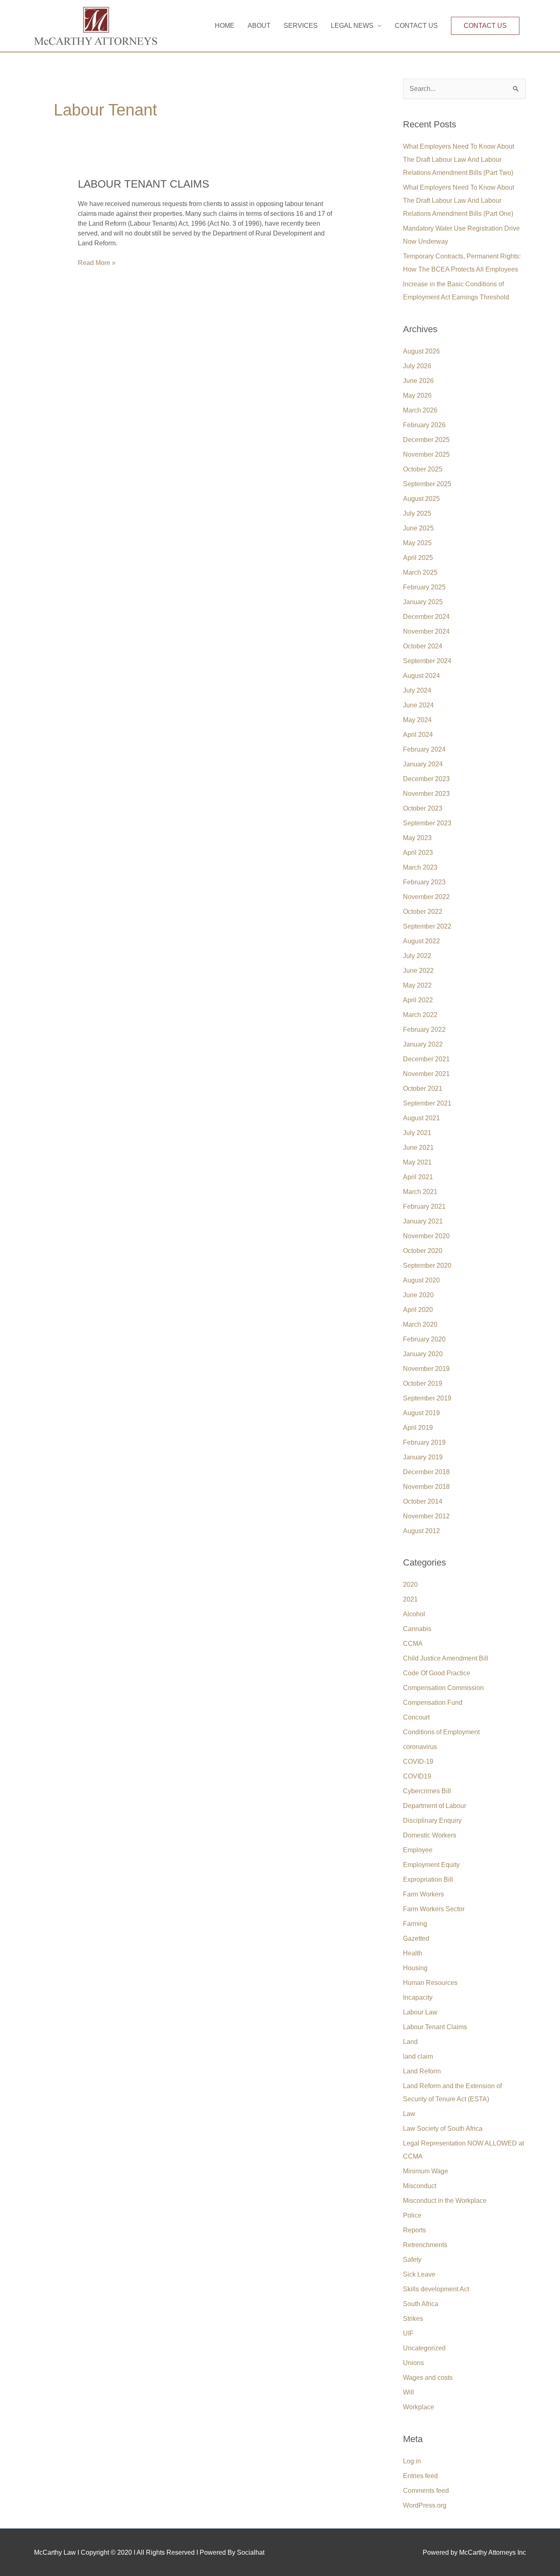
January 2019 (423, 1457)
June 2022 (418, 970)
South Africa (420, 2303)
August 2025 (421, 498)
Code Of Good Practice (436, 1673)
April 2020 (418, 1309)
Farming (415, 1923)
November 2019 (426, 1368)
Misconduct (419, 2185)
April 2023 (418, 852)
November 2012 (426, 1516)
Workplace (418, 2407)
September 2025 (427, 483)
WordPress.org (424, 2505)
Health (412, 1953)
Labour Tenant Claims (435, 2026)
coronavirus (420, 1746)
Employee (418, 1849)
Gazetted (416, 1938)
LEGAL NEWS (352, 25)
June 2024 (418, 705)
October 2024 (422, 646)
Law (409, 2113)
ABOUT (259, 25)
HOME (224, 25)
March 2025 (420, 572)
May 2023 (417, 837)
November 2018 (426, 1486)
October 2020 (422, 1250)
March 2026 (420, 410)
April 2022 (418, 1000)
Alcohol (414, 1614)
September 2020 (427, 1265)
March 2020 (420, 1324)
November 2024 (426, 631)
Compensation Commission (443, 1687)
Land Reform (422, 2071)
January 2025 (423, 601)
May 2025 (417, 542)
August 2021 (421, 1118)
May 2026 (417, 395)
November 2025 (426, 454)
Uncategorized (424, 2348)
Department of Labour (434, 1805)
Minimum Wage (425, 2171)
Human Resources (430, 1982)
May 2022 (417, 985)
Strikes (413, 2318)
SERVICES (301, 25)
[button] (485, 26)
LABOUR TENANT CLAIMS (143, 184)
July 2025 (417, 513)
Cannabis (417, 1628)
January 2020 (423, 1353)
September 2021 (427, 1103)
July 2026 (417, 365)
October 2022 (422, 911)
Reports (414, 2230)
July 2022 (417, 955)
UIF (408, 2333)
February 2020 (424, 1339)
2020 (410, 1584)
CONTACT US (416, 25)
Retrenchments (425, 2244)
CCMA (413, 1643)
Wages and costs (428, 2377)
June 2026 (418, 380)
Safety (412, 2259)
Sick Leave (419, 2274)
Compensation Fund (432, 1702)
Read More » (97, 262)
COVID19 (417, 1776)
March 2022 (420, 1014)
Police (412, 2215)
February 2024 (424, 749)
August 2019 (421, 1412)
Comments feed (426, 2490)
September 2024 (427, 660)
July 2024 (417, 690)
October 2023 (422, 808)
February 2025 (424, 587)
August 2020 (421, 1280)
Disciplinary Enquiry (432, 1820)
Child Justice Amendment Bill (445, 1658)
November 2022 (426, 896)
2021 (410, 1599)
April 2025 (418, 557)
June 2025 (418, 528)
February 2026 (424, 424)
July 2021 (417, 1132)
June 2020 (418, 1294)
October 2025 (422, 469)
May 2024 (417, 719)
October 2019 (422, 1383)
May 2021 (417, 1162)
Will (408, 2392)
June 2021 (418, 1147)
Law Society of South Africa (443, 2128)
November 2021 (426, 1073)
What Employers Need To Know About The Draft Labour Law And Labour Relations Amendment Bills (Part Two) (458, 159)
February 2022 (424, 1029)
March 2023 (420, 867)
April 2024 (418, 734)
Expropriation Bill (428, 1879)
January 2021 (423, 1221)
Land (410, 2041)
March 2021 (420, 1191)
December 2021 (426, 1059)
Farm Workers (423, 1894)
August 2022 (421, 941)
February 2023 (424, 882)
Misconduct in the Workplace (445, 2200)
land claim (418, 2056)
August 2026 (421, 351)
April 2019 (418, 1427)
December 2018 (426, 1471)
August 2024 (421, 675)
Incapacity (418, 1997)
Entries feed (420, 2475)
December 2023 (426, 778)
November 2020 (426, 1235)
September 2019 (427, 1398)
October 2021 (422, 1088)
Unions (413, 2362)
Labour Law (420, 2012)
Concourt (416, 1717)
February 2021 (424, 1206)
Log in (412, 2461)
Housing (415, 1967)
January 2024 (423, 764)
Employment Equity (431, 1864)
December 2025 (426, 439)
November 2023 (426, 793)
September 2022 (427, 926)
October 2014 (422, 1501)
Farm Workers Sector (433, 1908)
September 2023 (427, 823)
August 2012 (421, 1530)
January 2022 (423, 1044)
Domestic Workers (429, 1835)
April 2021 (418, 1177)
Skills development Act (436, 2289)
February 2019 (424, 1442)
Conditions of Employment (441, 1732)
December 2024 (426, 616)
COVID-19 (418, 1761)
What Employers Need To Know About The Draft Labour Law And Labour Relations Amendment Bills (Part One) (458, 200)
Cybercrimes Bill (427, 1791)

= = =

→ **About this exercise**
Reproduce the listing exactly, but omit every picture in it.

→ **Written solution**
January 2019 (423, 1457)
June 2022 (418, 970)
South Africa (420, 2303)
August 2025 (421, 498)
Code Of Good Practice (436, 1673)
April 2020 (418, 1309)
Farming (415, 1923)
November 2019 (426, 1368)
Misconduct (419, 2185)
April 2023 (418, 852)
November 2012 (426, 1516)
Workplace (418, 2407)
September 2025 (427, 483)
WordPress.org (424, 2505)
Health (412, 1953)
Labour Tenant Claims (435, 2026)
coronavirus (420, 1746)
Employee (418, 1849)
Gazetted (416, 1938)
LEGAL NEWS (352, 25)
June 2024 (418, 705)
October 2024 (422, 646)
Law (409, 2113)
ABOUT (259, 25)
HOME (224, 25)
March 2025 (420, 572)
May 2023 (417, 837)
November 2018 (426, 1486)
October 2020 (422, 1250)
March 2026 (420, 410)
April 2022 (418, 1000)
Alcohol (414, 1614)
September 2020 (427, 1265)
March 2020 (420, 1324)
November 2024 (426, 631)
Compensation Commission (443, 1687)
Land Reform (422, 2071)
January 2025 (423, 601)
May 2025 (417, 542)
August 2021 (421, 1118)
May 2026 (417, 395)
November 2025 (426, 454)
Uncategorized (424, 2348)
Department of Labour (434, 1805)
Minimum Wage (425, 2171)
Human Resources (430, 1982)
May 2022 (417, 985)
Strikes (413, 2318)
SERVICES (301, 25)
[button] (485, 26)
LABOUR TENANT CLAIMS (143, 184)
July 2025 (417, 513)
Cannabis (417, 1628)
January 2020 (423, 1353)
September 2021 (427, 1103)
July 2026 (417, 365)
October 2022 (422, 911)
Reports (414, 2230)
July 2022 (417, 955)
UIF (408, 2333)
February 2020 (424, 1339)
2020 (410, 1584)
CONTACT US (416, 25)
Retrenchments (425, 2244)
CCMA (413, 1643)
Wages and costs (428, 2377)
June 2026 (418, 380)
Safety (412, 2259)
Sick Leave (419, 2274)
Compensation Fund (432, 1702)
Read More » (97, 262)
COVID19 (417, 1776)
March 2022 (420, 1014)
Police (412, 2215)
February 2024 (424, 749)
August 2019 (421, 1412)
Comments feed (426, 2490)
September 2024 (427, 660)
July 2024 (417, 690)
October 2023 (422, 808)
February 2025 (424, 587)
August 2020 (421, 1280)
Disciplinary Enquiry (432, 1820)
Child Justice Amendment Bill (445, 1658)
November 2022 (426, 896)
2021 (410, 1599)
April 2025 (418, 557)
June 2025 (418, 528)
February 2026 (424, 424)
July 2021 (417, 1132)
June 2020 (418, 1294)
October 2025 (422, 469)
May 2024 (417, 719)
October 2019 (422, 1383)
May 2021 (417, 1162)
Will (408, 2392)
June 2021 (418, 1147)
Law Society of South Africa (443, 2128)
November 2021 (426, 1073)
What Employers Need To Know About The Draft Labour Law And Labour Relations Amendment Bills (Part Two) (458, 159)
February 2022 (424, 1029)
March 2023 (420, 867)
April 2024 (418, 734)
Expropriation Bill (428, 1879)
January 2021 (423, 1221)
Land (410, 2041)
March 2021 (420, 1191)
December 2021 (426, 1059)
Farm Workers (423, 1894)
August 2022 (421, 941)
February 2023 (424, 882)
Misconduct in the Workplace (445, 2200)
land claim (418, 2056)
August 2026 (421, 351)
April 2019 (418, 1427)
December 2018 (426, 1471)
August 2024 (421, 675)
Incapacity (418, 1997)
Entries feed (420, 2475)
December 2023 (426, 778)
November 2020 (426, 1235)
September 2019 (427, 1398)
October 2021 (422, 1088)
Unions (413, 2362)
Labour Law (420, 2012)
Concourt (416, 1717)
February 2021 (424, 1206)
Log in (412, 2461)
Housing (415, 1967)
January 2024 (423, 764)
Employment Equity (431, 1864)
December 2025 (426, 439)
November 2023 (426, 793)
September 2022 (427, 926)
October 2014 (422, 1501)
Farm Workers Sector (433, 1908)
September 2023 (427, 823)
August 2012 (421, 1530)
January 2022 (423, 1044)
Domestic Workers (429, 1835)
April 2021 (418, 1177)
Skills development Act (436, 2289)
February 2019 (424, 1442)
Conditions of Employment (441, 1732)
December 2024 (426, 616)
COVID-19 (418, 1761)
What Employers Need To Know About The Draft Labour Law And Labour Relations Amendment Bills (Part One) (458, 200)
Cybercrimes Bill (427, 1791)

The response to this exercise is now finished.